If January was all about tidying up by purging your belongings, folding your sweaters and “sparking joy” in every room, then March is about freshening up— deep-cleaning your fridge, revitalizing your countertops and re-invigorating your junk drawers.
But don’t just spin your wheels spring cleaning—a smart strategy for exactly what to tackle and how can help you create organizational systems that stick, says Ashley Murphy, co-founder of The Neat Method.
Here, the five most common mistakes people make when spring cleaning their kitchens — and exactly how to fix them.
1. Taking Shortcuts
If it doesn’t look worse before it looks better, than you’re probably not doing it right. “The biggest mistake in kitchen organizing is neglecting to completely empty out your cupboards and drawers,” says Murphy. Getting everything out of drawers before you start re-organizing does two things. First, it lets you sort items into groups to start the foundation of your organizational strategy. Second, it lets you determine whether you have any unnecessary doubles or triples that are taking up vital space.
2. Allowing a Junk Drawer to be . . . Junky
Clutter that starts in a simple junk drawer seems to somehow be able to take over the entire kitchen in a matter of days. Keep it in control by making the drawer space more purposeful. “The simplest way to organize drawers is by creating boundaries,” says Murphy. Divide drawer storage into groups – measuring cups, frequently used tools, pens and notebooks, storage essentials like twist ties or rubber bands, etc. “Then, implement drawer organizers so each category has its own space.”

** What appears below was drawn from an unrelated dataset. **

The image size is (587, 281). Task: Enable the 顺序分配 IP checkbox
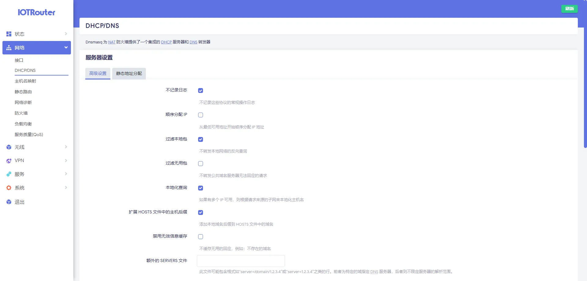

3. Embracing a Shelving Strategy
Open shelving is such a trend now, but making it look neat and cohesive is the real trick to a Pinterest-worthy kitchen. “First, you’ll want to determine a color scheme or theme then “collect” items from around your kitchen and home that work,” says Murphy. Then, organize shelves by frequency of use. Higher shelves can hold stand-out items that are occasionally used, such as oversized pieces of Le Creuset or vases. Lower shelves should hold multiples of matching everyday items. Think stacks of cereal bowls or wine glasses.” And remember: Not everything has to be displayed on open shelves. A few closed-door cabinets are the secret to success. “Keep your beloved, mismatched coffee mugs behind the cabinet doors,” advises Murphy.
The biggest mistake in kitchen organizing is neglecting to completely empty out your cupboards and drawers,” says Murphy.

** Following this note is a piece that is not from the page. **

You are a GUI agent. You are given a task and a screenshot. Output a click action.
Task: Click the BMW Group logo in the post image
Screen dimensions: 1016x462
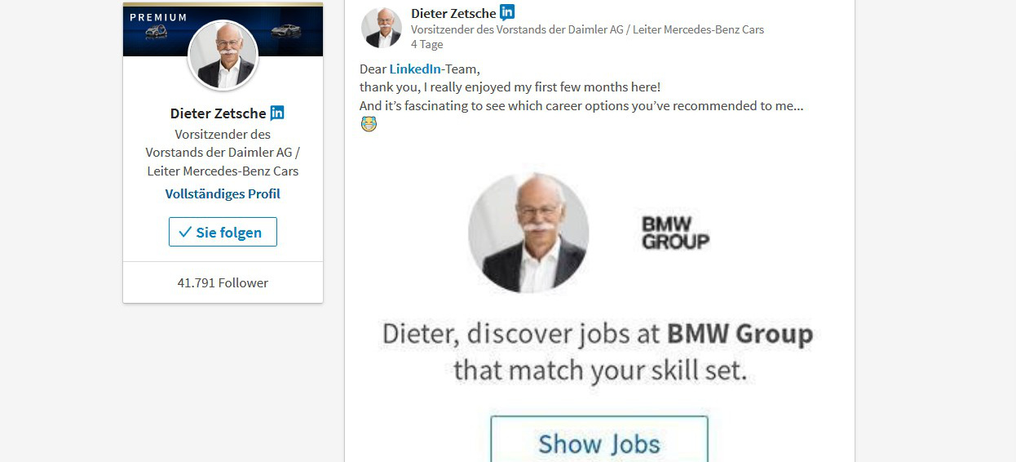click(675, 233)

4. Keeping Too Many Appliances Out on the Counter
Of course you love your Instant Pot to pieces and couldn’t live without your food processor, but appliances can pile up on the countertop and leave your kitchen feeling smaller than it actually is. Instead, store countertop machines together in a cabinet, putting frequently used appliances front and center so they’re easy to get out (and put away). Then, and this is the real trick, implement small labeled bins for appliance parts, suggest Murphy. So, your Instant Pot steamer insert can live alongside the instruction booklet and the extra sealing rings!

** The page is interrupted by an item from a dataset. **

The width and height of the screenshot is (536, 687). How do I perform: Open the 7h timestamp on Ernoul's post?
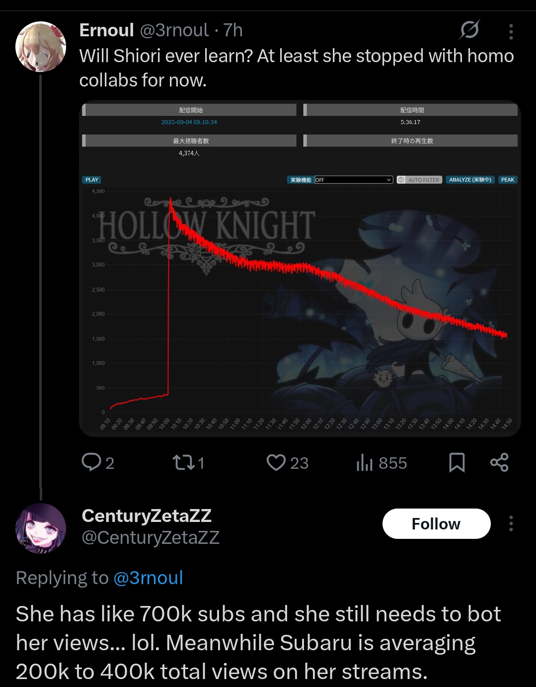pos(233,30)
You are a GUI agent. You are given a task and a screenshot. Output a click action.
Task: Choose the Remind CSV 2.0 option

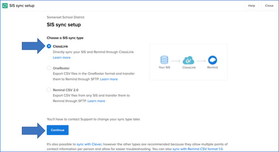point(49,90)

5. Forgetting the Fridge Factor
It may exist behind closed doors, but organizing your refrigerator can offer a huge return on organizational investment. The sight of a super-organized fridge can soothe your soul on the most frantic of mornings and food won’t spoil inside just because you can’t see it. When it comes to keeping your refrigerator organized, visibility is key. “Use transparent, stackable containers to store leftovers and implement clear, labeled bins to corral items like cheese or lunchmeat,” says Murphy. Since you access the fridge every day, it’s an ongoing project, not a one-and-done moment. “Don’t forget to do a quick reorg before you put away your weekly grocery haul.”